START Exercise passage
Chemical compositions (wt-%) and Ms (°C) of the LTT weld metals.
In addition, as mentioned above, the results of the microstructure and XRD analysis (Figure 6), as well as the hardness results (Figure 7), demonstrate that the martensitic transformation of the two LTT weld metals is complete when cooling to ambient temperature. The EBSD phase maps in Figure 9 further verify that there is no retained austenite in the LTTB weld metal, while the deposited filler material is composed of a martensite-retained austenite dual phase.
EBSD phase maps with IQ (image quality) of (a) the deposited filler material and (b) weld metal of LTTB.
Although the martensitic transformation is complete in the two LTT weld metals when cooling to ambient temperature, the Ms temperature of the LTTA weld metal is markedly higher than 200°C (Table 5). Therefore, the martensitic transformation will be prematurely completed, and then the subsequent thermal contraction that occurs when cooling from the martensitic transformation finish (Mf) temperature to ambient temperature will counteract the effect of the volume expansion induced by the phase transformation, thereby reducing the benefit derived from the lower tensile residual stress. When the Ms temperature of the LTTB weld metal is close to 200°C, the larger final volume expansion is produced by the martensitic transformation. The phase transformation is finished at the optimum temperature, which results in maximum stress alleviation to the extent that a large compressive residual stress can be induced in the weld metal [13, 22]. Therefore, compressive residual stress near the weld toe of the LTTB welds is as great as 187 MPa, which is larger than that of the LTTA welds (Figure 4). The resulting fatigue strength is higher as well (Figure 2).
END Exercise passage
Task list >>
(A) Answer these questions from the passage on LTT weld metals, one line each:
(i) According to the EBSD phase maps in Figure 9, is there retained austenite in the LTTB weld metal?
(ii) How does the Ms temperature of the LTTA weld metal compare with 200°C?
(iii) How large is the compressive residual stress near the weld toe of the LTTB welds?
(B) Render this sentence from the passage on LTT weld metals in Spanish: "When the Ms temperature of the LTTB weld metal is close to 200°C, the larger final volume expansion is produced by the martensitic transformation."
(C) Pick up the passage on LTT weld metals after its last sentence and write a few more sentences.
START Exercise data
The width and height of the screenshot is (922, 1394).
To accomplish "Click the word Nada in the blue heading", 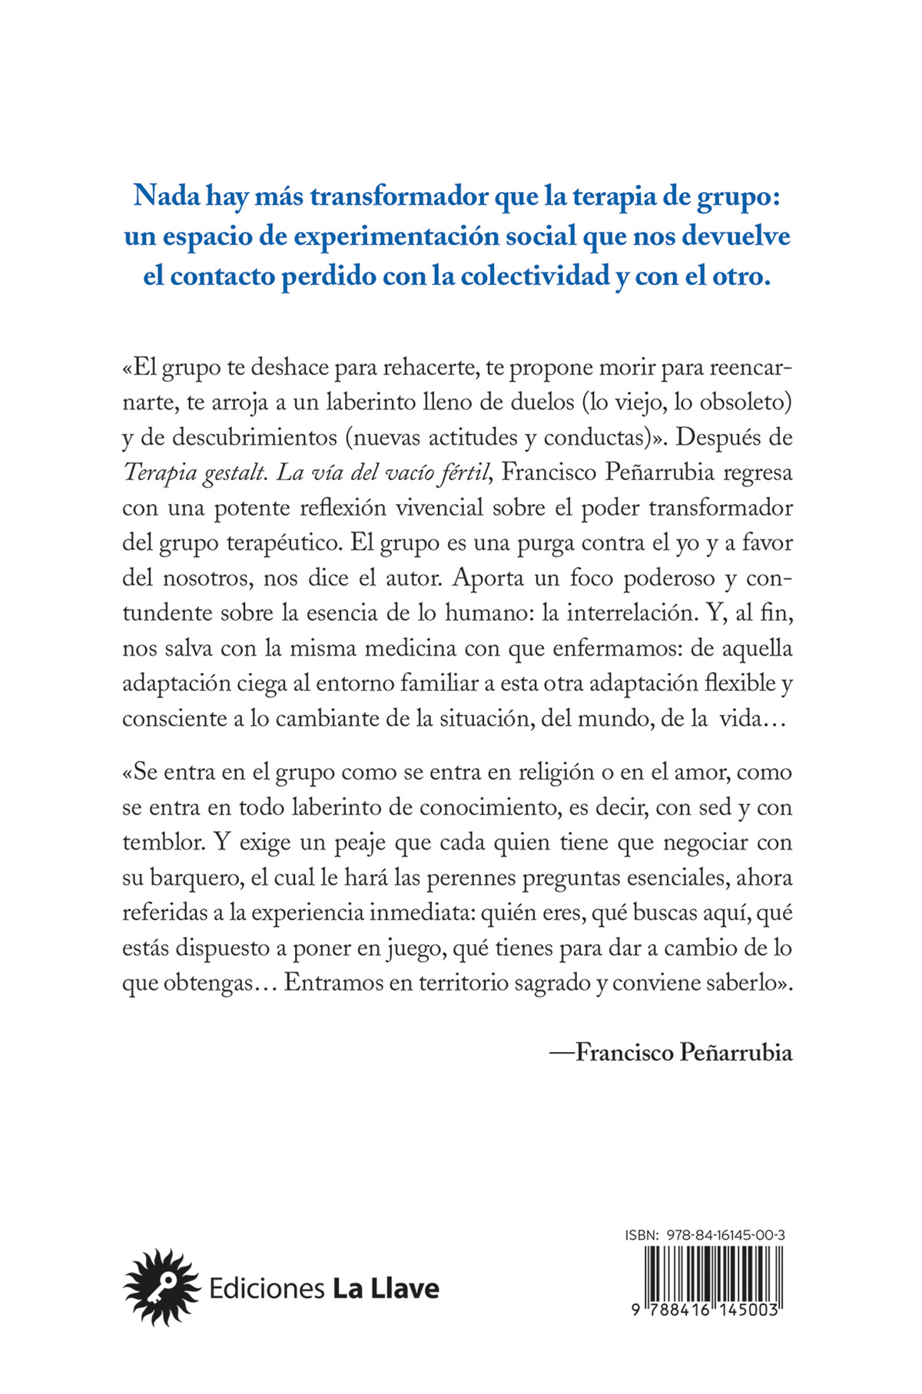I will pyautogui.click(x=159, y=197).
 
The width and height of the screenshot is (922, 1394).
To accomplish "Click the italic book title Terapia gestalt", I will pyautogui.click(x=194, y=472).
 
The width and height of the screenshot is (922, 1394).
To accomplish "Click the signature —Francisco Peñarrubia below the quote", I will pyautogui.click(x=671, y=1052).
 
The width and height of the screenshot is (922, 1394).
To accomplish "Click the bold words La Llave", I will pyautogui.click(x=386, y=1288).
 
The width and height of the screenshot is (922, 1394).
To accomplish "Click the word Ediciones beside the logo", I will pyautogui.click(x=266, y=1288).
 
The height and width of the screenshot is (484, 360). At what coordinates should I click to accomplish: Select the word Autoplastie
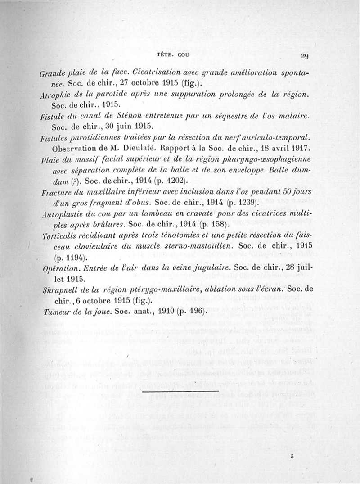point(61,214)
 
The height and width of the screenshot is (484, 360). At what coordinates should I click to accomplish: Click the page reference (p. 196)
point(193,311)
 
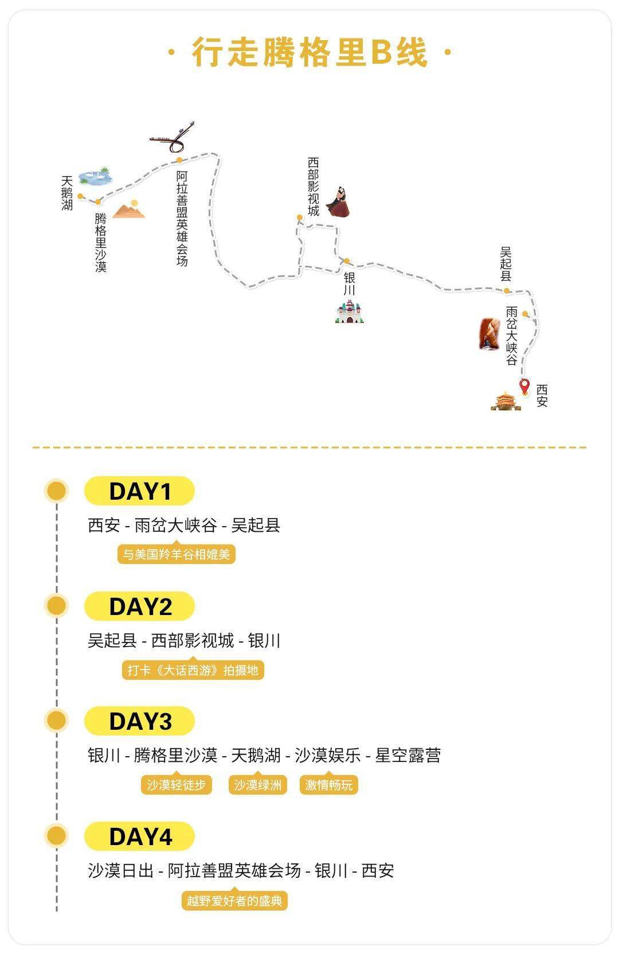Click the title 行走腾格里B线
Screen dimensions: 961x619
310,53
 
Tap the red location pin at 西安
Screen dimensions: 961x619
524,386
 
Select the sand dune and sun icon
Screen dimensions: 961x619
130,210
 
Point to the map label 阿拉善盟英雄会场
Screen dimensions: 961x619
182,218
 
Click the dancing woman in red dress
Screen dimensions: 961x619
339,202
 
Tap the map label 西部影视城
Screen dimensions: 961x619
313,187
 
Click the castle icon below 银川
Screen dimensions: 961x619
350,312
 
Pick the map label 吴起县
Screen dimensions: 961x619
506,264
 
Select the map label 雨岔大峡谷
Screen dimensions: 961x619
511,336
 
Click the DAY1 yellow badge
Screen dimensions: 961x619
140,492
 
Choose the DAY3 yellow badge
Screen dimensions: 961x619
140,721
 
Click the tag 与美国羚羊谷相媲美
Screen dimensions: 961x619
177,555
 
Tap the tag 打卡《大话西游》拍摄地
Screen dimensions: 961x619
193,670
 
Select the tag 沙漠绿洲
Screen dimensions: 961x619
257,785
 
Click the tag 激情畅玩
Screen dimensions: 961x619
328,785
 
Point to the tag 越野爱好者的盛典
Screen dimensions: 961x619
234,901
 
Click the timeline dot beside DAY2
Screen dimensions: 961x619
56,606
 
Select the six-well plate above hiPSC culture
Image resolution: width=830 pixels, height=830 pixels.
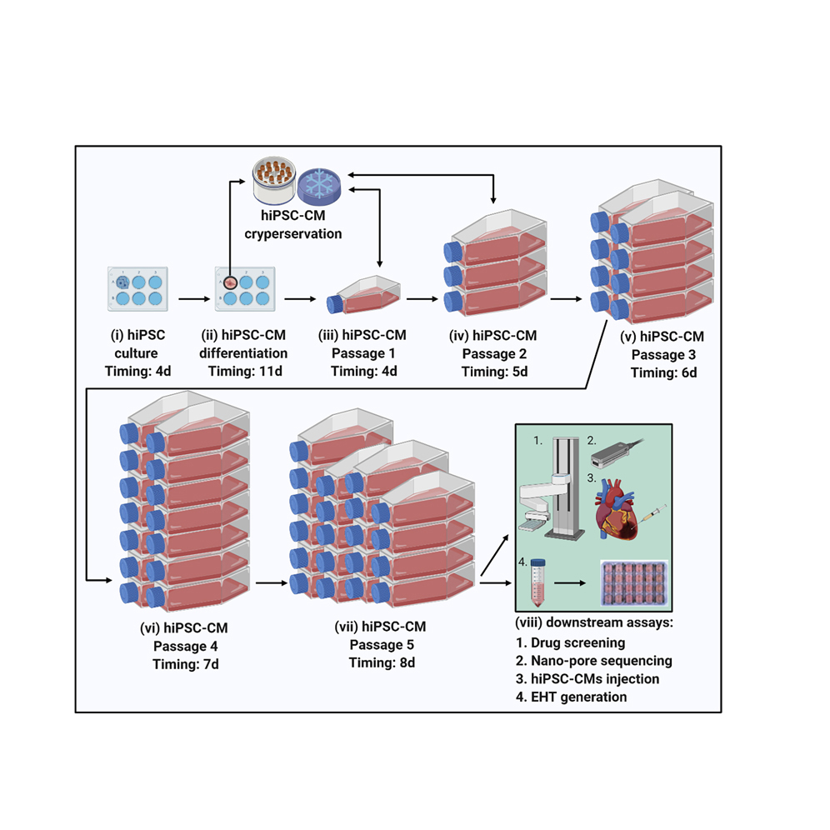138,287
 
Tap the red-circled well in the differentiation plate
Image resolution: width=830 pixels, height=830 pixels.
229,281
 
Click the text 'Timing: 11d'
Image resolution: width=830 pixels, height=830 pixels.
244,370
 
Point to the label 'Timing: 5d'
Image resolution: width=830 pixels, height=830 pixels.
494,370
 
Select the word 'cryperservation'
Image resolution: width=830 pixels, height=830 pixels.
292,234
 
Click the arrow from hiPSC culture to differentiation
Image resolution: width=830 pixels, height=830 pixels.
191,296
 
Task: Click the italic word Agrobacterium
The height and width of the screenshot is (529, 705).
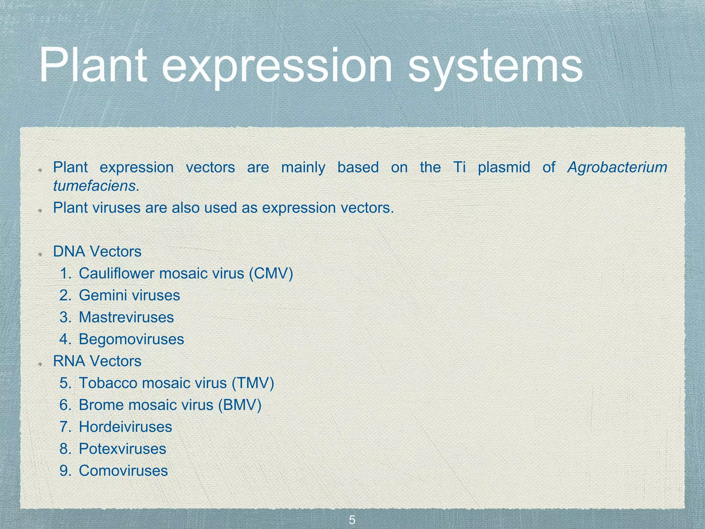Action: (617, 167)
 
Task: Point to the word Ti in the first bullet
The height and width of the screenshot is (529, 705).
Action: (459, 167)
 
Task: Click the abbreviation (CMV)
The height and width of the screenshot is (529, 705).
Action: (271, 273)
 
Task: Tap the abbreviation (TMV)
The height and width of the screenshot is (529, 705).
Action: (253, 383)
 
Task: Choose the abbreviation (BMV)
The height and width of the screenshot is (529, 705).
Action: (240, 405)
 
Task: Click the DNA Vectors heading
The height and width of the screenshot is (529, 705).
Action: (97, 252)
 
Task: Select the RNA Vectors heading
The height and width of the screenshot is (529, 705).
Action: (97, 361)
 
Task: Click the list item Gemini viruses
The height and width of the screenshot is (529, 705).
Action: (129, 295)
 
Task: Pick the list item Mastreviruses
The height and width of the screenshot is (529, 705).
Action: (126, 317)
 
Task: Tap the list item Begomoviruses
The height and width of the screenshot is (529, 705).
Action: (131, 339)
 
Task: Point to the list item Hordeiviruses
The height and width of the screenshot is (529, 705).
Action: (125, 427)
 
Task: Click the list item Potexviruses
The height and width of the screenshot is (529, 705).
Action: (122, 449)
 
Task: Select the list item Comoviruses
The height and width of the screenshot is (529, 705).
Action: (123, 471)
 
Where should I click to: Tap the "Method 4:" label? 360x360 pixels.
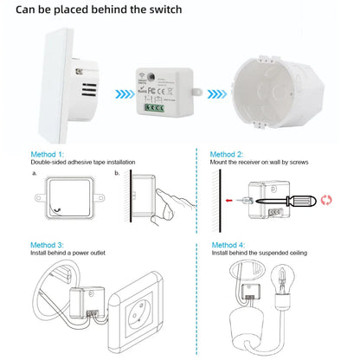227,245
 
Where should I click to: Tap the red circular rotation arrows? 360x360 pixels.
326,199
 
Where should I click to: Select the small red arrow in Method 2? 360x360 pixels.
228,198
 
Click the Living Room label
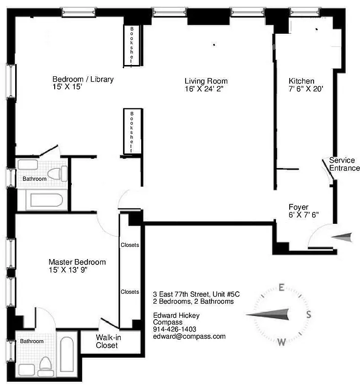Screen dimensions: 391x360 206,81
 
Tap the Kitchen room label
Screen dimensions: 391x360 301,81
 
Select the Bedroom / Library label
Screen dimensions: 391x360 83,79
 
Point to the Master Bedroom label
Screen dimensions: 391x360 77,262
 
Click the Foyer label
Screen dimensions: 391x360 298,207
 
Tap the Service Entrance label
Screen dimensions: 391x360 344,164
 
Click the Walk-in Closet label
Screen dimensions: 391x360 106,341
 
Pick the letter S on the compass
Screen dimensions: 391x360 309,314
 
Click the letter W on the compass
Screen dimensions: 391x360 281,342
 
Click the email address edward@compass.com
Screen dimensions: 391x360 189,336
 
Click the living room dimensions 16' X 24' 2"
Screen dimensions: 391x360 206,89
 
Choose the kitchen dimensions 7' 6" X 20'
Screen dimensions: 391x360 306,89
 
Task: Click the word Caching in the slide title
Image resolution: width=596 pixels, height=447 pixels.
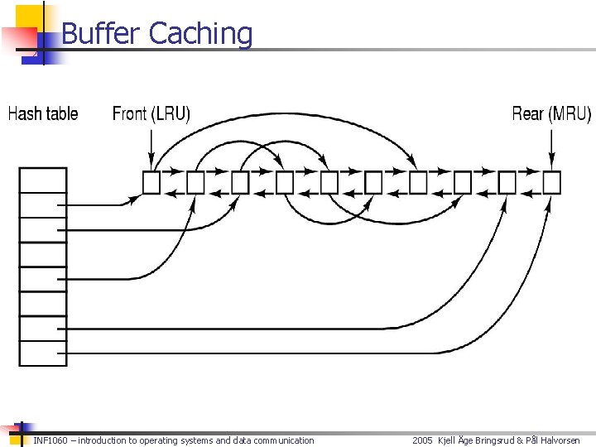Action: coord(200,34)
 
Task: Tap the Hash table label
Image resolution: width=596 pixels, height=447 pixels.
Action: coord(43,114)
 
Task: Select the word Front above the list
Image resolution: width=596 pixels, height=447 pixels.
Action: coord(130,114)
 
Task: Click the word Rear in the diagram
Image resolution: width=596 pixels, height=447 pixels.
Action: coord(527,114)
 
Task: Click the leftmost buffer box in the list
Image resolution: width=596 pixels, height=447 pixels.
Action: coord(151,182)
END Exercise data
Numbered answers >>
(A)
(i) No, there is no retained austenite in the LTTB weld metal.
(ii) It is markedly higher than 200°C.
(iii) It is as great as 187 MPa.

(B) Cuando la temperatura Ms del metal de soldadura LTTB es cercana a 200 °C, la mayor expansión volumétrica final es producida por la transformación martensítica.

(C)
As mentioned above, the Ms temperature, residual stress and fatigue strength of LTT welds are significantly influenced by dilution. With regard to the practical aspects of applying LTT fillers, the influence of dilution should be taken into account. In the case of single-pass welds (e.g. root pass weld, single-pass fillet weld, repairing single-pass weld for the weld toe) in high-strength steel, the LTT fillers with the lower Ms temperature is a suitable choice due to the high degree of dilution of the base metal. For multi-pass welds, the use of an LTT filler with its Ms temperature close to 200°C is more useful for filling passes in which a lower dilution is desired. In addition, the dilution rate depends not only on the chemical composition of the welding fillers and the base metal but also on the welding procedure. The effect of the welding procedure on the dilution rate can be evaluated by employing the fuzzy logic model [35]. With regard to the practical application of LTT fillers, the welding procedure needs to be adapted to the welding compositions available.
Conclusion
Two different low-transformation-temperature (LTT) fillers and one conventional filler were used for producing the fillet welds. The effects of dilution on the Ms temperature, residual stresses and fatigue strength were investigated. The following conclusions can be drawn.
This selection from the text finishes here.